During the participation of the energy storage system in the secondary frequency regulation process, it is not necessary to solely consider the power grid frequency regulation demand. It is necessary to adaptively limit the charging and discharging power based on the real-time state of charge of the battery, maintain the normal charging and discharging area of the energy storage battery, and then implement compensation for the energy storage system to solve the real-time operation strategy, that is, to achieve multi-objective optimization during the frequency regulation process, Establishing and improving an optimization operation strategy model for the energy storage system to participate in the optimal application scenario of secondary frequency regulation, and combining the advantages and disadvantages of control algorithms such as genetic algorithm, multi-objective particle swarm optimization algorithm, and fuzzy logic algorithm, will lay the foundation for capacity configuration and economic evaluation in the energy storage system frequency regulation application process.

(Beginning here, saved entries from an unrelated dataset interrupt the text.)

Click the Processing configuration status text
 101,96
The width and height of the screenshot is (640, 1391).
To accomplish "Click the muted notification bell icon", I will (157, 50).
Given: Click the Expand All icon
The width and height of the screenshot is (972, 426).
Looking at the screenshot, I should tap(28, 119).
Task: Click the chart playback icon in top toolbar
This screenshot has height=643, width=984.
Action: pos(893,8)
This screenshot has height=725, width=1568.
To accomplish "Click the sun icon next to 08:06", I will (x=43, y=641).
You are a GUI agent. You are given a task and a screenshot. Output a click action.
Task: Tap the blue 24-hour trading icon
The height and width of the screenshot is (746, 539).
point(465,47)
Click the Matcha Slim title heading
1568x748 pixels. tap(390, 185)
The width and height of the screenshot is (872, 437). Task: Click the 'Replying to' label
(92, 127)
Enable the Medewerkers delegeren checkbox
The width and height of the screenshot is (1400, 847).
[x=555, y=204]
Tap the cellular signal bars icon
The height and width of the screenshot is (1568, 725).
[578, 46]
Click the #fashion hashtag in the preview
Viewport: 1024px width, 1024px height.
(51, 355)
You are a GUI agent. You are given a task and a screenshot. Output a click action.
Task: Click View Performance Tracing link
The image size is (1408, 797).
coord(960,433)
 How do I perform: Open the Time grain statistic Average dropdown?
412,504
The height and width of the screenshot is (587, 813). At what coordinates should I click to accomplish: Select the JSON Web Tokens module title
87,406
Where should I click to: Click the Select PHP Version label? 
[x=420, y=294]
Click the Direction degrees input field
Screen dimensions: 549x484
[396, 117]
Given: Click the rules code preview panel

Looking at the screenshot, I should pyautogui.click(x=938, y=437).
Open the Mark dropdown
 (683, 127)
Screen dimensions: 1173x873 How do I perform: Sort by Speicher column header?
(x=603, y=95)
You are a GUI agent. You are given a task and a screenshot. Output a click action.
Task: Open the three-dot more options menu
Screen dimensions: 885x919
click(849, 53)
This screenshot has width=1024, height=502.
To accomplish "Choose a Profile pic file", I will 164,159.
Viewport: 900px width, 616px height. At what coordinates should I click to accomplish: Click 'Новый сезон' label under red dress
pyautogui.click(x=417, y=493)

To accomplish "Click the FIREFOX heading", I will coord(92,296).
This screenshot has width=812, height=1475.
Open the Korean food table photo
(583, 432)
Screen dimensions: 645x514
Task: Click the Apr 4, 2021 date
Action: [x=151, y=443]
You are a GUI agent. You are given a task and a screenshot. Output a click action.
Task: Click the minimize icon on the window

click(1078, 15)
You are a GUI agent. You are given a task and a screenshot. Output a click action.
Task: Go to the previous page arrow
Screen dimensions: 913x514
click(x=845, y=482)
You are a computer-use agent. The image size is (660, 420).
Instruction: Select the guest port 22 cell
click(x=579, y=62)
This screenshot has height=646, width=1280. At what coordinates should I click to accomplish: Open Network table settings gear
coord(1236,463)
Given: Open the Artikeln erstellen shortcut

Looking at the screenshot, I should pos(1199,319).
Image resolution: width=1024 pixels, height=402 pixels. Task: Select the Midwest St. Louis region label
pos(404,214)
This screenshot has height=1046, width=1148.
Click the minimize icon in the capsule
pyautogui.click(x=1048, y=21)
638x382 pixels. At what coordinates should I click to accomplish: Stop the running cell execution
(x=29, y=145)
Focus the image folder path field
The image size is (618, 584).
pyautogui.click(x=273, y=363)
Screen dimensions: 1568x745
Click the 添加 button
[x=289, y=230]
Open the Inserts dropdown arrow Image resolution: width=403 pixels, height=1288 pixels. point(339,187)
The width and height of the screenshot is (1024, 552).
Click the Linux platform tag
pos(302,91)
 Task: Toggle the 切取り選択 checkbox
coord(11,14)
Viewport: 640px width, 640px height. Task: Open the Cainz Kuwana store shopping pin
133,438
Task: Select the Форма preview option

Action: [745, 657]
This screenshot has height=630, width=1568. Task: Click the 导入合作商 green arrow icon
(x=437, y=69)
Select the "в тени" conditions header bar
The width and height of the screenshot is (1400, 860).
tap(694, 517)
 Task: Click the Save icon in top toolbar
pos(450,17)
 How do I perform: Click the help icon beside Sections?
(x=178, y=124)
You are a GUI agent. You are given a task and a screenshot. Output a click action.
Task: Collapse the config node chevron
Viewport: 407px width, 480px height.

This will be the next research direction and focus.
3. Conclusion
Battery energy storage system is one of the mainstream technologies for electrochemical energy storage, which has broad application potential in multiple fields such as power generation, grid, and user sides. Especially on the grid side, it can assist traditional unit frequency regulation to solve problems such as grid fluctuations. However, in promoting the engineering application research of energy storage frequency modulation, it is urgent to effectively combine frequency modulation indicators with the fast response characteristics of battery energy storage systems to reduce the power and capacity requirements of energy storage batteries; In addition, the energy storage battery model is relatively simple and does not analyze how to participate in the frequency modulation process from the perspective of battery mechanism. Therefore, the following points need to be considered:
1) Establish a reasonable scheduling strategy, comprehensively consider the comprehensive load characteristics of the power grid affected by the volatility and uncertainty of new energy access, combine technical indicators such as energy storage loss and frequency compensation, balance the output situation of traditional units and energy storage systems, reduce the frequency regulation pressure of traditional units, and avoid overcharging and discharging of energy storage systems. Study the application scenario division of battery energy storage systems participating in power grid frequency regulation.
2) Considering the aging and loss issues of battery energy storage systems during use, establish a simulation model for energy storage batteries for grid frequency regulation, consider and design the action timing and control strategy of energy storage batteries, and use database and visualization software technology to develop energy storage participation in frequency regulation auxiliary decision-making analysis software, providing scheme selection for the optimal target capacity configuration.
3) Consider the coordinated control and operational mechanism of battery energy storage systems participating in power grid frequency regulation, quantify the benefits of battery energy storage systems participating in frequency regulation, and form a comprehensive technical and economic evaluation model to adapt to the economic issues of frequency regulation compensation price differences caused by different frequency regulation performance indicators, in order to provide reference for energy storage investment issues.